A Post-plural Anthropology of Diabetes in Japan


Each network makes a whole world for itself, a world whose inside is nothing but the internal secretions of those who elaborate it. Nothing can enter the galleries of such a network without being turned outside in. Bruno Latour, Irreductions


My dissertation examines the various forms of incorporating biomedical knowledge of aging by looking at the politics of difference and similarity in the case of the so-called ‘lifestyle-related diseases’ (seikatsu shūkan byō). I focus on the multiplicities of diabetes: its moral apparatuses, scientific discourses, technological enhancements and embodied languages.

Building my analysis around the anthropological concept of embodiment, I try to describe how daily encounters with medical technologies and popular health practices introduce new ways of attending bodies (of self and other). My argument, in short, is that the daily routines of disease (here, the treatment of high sugar levels in the blood) mobilize new and rich sensory modalities through a restructuring of basic processes of the collective social and technological shaping of experience.

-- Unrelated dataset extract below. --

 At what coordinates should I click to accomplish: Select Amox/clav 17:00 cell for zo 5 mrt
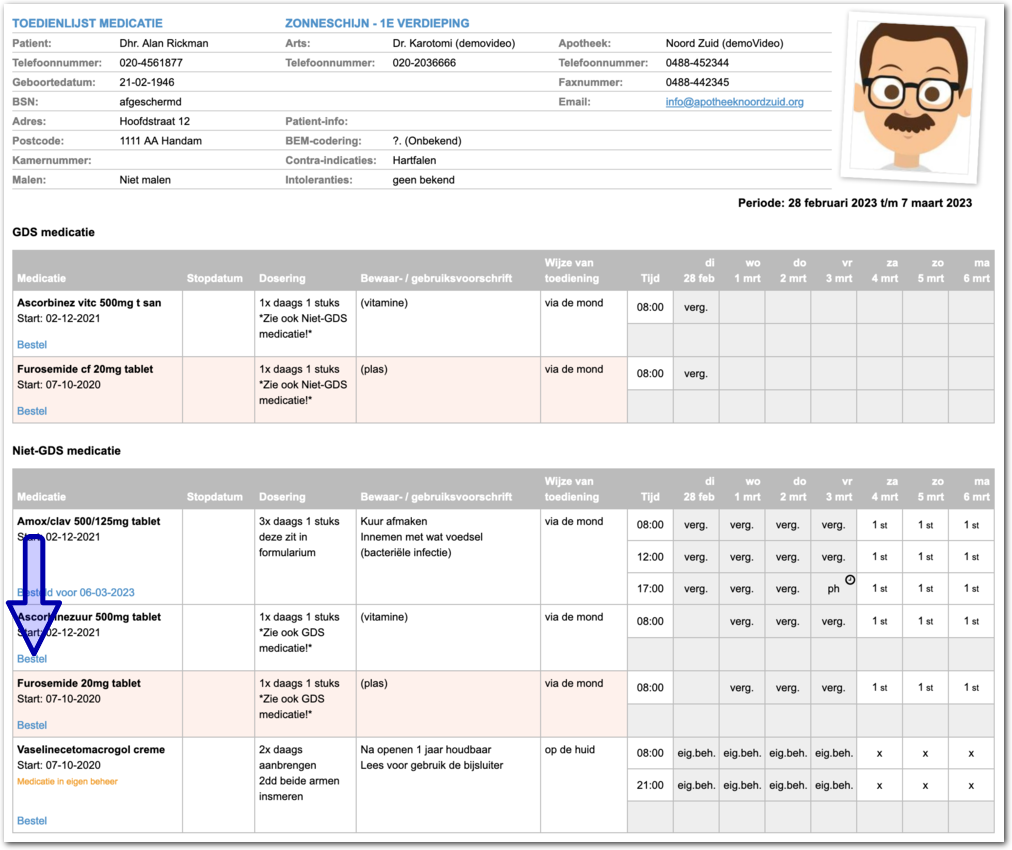point(925,589)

Diabetes is a major health problem in Japan affecting more than 10 million people directly. Its public health implications grow along with the potential market of newer and simpler medications making it one of the most dynamic fields of collaboration between the state, scientific research and private pharmaceutical companies. My concern is to describe how mundane medical technologies of glucose control and hypoglycemic agents (i.e. diabetes drugs) perform these links, which, in turn, articulate biological and cultural differences by measuring, negotiating and imaging them in medical practice. This is an ethnographic attempt to draw attention to the important and often neglected dimension of the mediation between scientific facts and cultural meanings at various sites of disease. Its methodological framework combines (1) participant observation at a diabetes center and other health care facilities throughout Japan (especially in the northern city of Sapporo and two neighborhoods in Tokyo) with (2) interviews of patients, medical professionals and pharmaceutical salesmen, along with the assessments of (3) endocrinology literature and popular media.

One, if not the most, important aim of such an ethnography of disease is the critique of the dominant pluralist mode of the social sciences that, in short, understands medical knowledge as an extension of cultural and/or human diversity. These episodes, events and narratives of diabetes are empirical attempts to engage the critical role of particular objects and particular technologies in drawing out the connections between scientific facts and human suffering.